The strained relationship between Caleb and Finn owes as much to one as the other, and the sort of thing that happens between best friends (which is what Mike and Lucas are). Caleb is unsympathetic to Finn and all but fed up with him, wishing he would stop being a pussy and get his shit together, while Finn has been downright nasty in his retaliations, going so far as to “bench” Caleb on one occasion at the most critical point during a campaign. (An incident which took all of Gaten’s reconciliation skills to smooth over.)

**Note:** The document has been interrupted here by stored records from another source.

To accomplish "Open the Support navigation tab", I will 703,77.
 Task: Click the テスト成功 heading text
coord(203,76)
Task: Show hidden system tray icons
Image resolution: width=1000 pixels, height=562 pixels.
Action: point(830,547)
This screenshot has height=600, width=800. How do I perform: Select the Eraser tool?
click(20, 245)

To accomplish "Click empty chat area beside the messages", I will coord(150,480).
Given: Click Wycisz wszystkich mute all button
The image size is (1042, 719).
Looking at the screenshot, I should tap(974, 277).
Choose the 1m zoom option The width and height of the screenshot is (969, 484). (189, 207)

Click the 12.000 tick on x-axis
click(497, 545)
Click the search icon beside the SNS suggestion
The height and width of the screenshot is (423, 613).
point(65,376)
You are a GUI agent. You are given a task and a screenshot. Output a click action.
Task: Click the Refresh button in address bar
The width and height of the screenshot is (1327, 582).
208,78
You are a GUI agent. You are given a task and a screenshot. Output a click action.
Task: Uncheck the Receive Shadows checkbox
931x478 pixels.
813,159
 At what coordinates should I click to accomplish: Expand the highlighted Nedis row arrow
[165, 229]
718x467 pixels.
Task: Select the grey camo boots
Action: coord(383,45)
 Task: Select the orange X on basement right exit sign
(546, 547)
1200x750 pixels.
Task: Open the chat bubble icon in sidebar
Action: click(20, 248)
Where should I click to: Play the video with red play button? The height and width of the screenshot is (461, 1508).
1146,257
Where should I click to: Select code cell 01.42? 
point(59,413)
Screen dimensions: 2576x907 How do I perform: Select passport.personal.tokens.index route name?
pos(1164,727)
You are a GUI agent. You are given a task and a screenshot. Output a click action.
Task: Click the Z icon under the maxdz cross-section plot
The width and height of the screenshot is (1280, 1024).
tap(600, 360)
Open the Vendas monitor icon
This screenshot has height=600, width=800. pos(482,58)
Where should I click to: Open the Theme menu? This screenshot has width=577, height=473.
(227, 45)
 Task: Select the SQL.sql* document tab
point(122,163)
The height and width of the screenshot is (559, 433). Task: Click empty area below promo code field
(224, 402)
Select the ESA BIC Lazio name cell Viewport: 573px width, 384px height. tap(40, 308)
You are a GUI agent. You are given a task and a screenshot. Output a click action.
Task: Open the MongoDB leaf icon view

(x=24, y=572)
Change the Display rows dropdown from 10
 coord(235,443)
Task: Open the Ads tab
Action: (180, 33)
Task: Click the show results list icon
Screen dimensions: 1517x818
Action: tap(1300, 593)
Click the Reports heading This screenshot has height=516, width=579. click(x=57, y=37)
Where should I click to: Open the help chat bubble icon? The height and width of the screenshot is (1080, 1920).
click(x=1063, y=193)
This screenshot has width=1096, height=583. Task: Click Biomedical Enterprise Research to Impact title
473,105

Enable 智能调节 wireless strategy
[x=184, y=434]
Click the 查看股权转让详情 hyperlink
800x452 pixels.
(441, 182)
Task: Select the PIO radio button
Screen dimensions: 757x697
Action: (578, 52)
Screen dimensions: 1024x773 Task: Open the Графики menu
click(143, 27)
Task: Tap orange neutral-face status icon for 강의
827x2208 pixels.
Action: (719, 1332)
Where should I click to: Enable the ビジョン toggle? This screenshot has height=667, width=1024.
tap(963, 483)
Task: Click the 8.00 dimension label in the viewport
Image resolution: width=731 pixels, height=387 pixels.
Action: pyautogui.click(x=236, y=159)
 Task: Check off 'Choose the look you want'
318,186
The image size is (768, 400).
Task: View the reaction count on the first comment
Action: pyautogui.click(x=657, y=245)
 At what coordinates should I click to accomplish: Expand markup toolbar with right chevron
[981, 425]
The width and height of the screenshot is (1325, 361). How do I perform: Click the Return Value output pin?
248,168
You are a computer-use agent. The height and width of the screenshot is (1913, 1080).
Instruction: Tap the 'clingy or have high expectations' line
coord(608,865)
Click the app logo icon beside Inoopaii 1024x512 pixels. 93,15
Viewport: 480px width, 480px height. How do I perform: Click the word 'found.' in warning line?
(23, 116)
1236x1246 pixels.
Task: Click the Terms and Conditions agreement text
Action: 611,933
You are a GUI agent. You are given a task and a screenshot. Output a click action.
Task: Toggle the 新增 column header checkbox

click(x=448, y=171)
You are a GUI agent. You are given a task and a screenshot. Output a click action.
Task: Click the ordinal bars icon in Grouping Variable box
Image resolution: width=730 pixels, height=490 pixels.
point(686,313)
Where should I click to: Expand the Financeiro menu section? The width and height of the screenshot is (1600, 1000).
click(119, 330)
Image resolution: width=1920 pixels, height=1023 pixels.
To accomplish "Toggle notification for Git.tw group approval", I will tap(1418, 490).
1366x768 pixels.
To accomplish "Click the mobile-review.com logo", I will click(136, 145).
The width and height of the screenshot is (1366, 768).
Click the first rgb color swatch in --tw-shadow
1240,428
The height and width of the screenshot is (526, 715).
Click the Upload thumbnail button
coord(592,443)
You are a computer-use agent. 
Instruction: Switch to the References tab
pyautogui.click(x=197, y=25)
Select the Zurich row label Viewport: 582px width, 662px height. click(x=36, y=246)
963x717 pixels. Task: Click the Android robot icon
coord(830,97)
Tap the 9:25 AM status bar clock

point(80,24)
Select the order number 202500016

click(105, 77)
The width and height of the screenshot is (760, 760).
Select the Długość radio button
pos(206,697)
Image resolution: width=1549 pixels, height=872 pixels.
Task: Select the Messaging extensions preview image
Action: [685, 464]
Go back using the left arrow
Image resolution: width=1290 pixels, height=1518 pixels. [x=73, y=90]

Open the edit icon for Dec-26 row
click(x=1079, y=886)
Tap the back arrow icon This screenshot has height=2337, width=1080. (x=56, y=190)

Caleb’s favored weapon is his Sword of the Bear, which twice per day allows him to run on level ground or uphill at twice his normal running speed for 20 rounds. It also allows him to roar as the fourth level wizard shout spell — an ear-splitting bear-like roar that deafens and damages creatures in its path. Any creature within a 30-foot range is deafened for 2-12 rounds and takes 5-30 hit points of sonic damage. (A successful save negates the deafness and reduces the damage by half.) Any exposed brittle or crystalline object or crystalline creature takes double the amount of sonic damage. A close second favorite weapon of choice is his Slingshot of Hyper-Inertia, which causes ammunition to do more damage the further it fires, up to a 40-foot mark.

Items of Note

Sword of the Bear — +2; allows running on level ground or uphill at twice normal speed for 20 rounds (twice/day); wielder may roar as a shout spell (twice/day)
Slingshot of Hyper-Inertia — range 40 feet, 1d6 damage at 10′ range, double at 20′, triple at 30′, and quadruple at 40′
Leather armor of underwater action — +3, confers the abilities to breathe in water and see in water (five times what normal light conditions in water allow)
Gauntlets of Ogre Power — confer a strength of 19
Rope of Climbing (120 feet)
Shield +2
Bag of holding

Tracking Abilities

Underground or Inside

  • target goes along normal passage or room — 65%
  • target passes through normal door or uses stairs  — 55%
  • target goes through a trap door  — 45%

Outside: base 90% chance to follow a creature, modified as follows:

  • for each creature above 1 in the party being tracked    +02%
  • for every 24 hours which have elapsed between making the track and tracking    -10%
  • for each hour of precipitation    -25%

 

3. Gaten

Sex: Male
Age: 15 (as of Halloween, 2017)
Class: Warrior
Level: 10
Hit Points: 91
Armor Class: 0 (-4 if parrying with bracers)
# Attacks/Round: 1.5 (3 every 2 rounds)
Alignment: Lawful Good
Str 12 (18) Int 9 Wis 14 Dex 10 Con 13 Cha 11 (15)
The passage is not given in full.